Adjusting for Misreporting in Count Data (306502)James Hardin, University of South Carolina
James Hussey, University of South Carolina
*Gelareh Rahimi, Carle Foundation Hospital
Mindi Spencer, University of South Carolina
Feifei Xiao, University of South Carolina
Keywords: Count regression, Underreporting, Overreporting, Misreporting, Simulated Likelihood
Any counting system is prone to reporting errors including underreporting and overreporting. Ignoring the misreporting pattern in count data can give rise to bias in the estimation of Poisson regression model parameters. We assumed that observed counts are the result of two consecutive processes and developed a model applicable to potentially misreported data where the true unobserved counts follows either Poisson or Generalized Poisson distribution. We applied the proposed model to the data from the EBAN study to see whether an intervention could be effective in lowering rate of unprotected intercourse acts within HIV-serodiscordant couples and whether there exists a pattern of underreporting/overreporting in individuals’ responses.
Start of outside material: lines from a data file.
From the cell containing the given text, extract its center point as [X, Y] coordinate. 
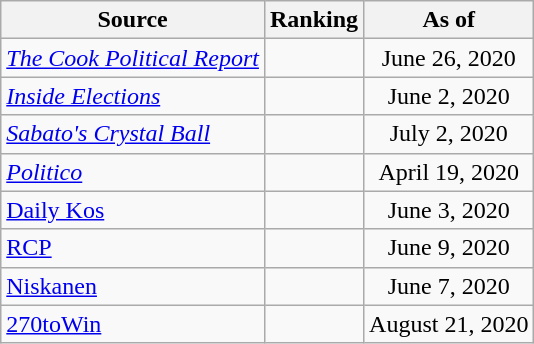
Niskanen [133, 286]
July 2, 2020 [449, 134]
Source [133, 20]
The Cook Political Report [133, 58]
Inside Elections [133, 96]
June 9, 2020 [449, 248]
June 7, 2020 [449, 286]
June 2, 2020 [449, 96]
270toWin [133, 324]
April 19, 2020 [449, 172]
Sabato's Crystal Ball [133, 134]
August 21, 2020 [449, 324]
Politico [133, 172]
RCP [133, 248]
Ranking [314, 20]
Daily Kos [133, 210]
As of [449, 20]
June 3, 2020 [449, 210]
June 26, 2020 [449, 58]
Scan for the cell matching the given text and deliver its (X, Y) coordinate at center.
The results confirmed that younger people and those with concurrent partners are more likely to underreport their high-risk sexual behavior while living with study partner, found to be correlated with a pattern of overreporting. The proposed models adjust for overreporting and underreporting at the same time. In addition, our approach allows users to specify the individual characteristics that contribute to misreporting.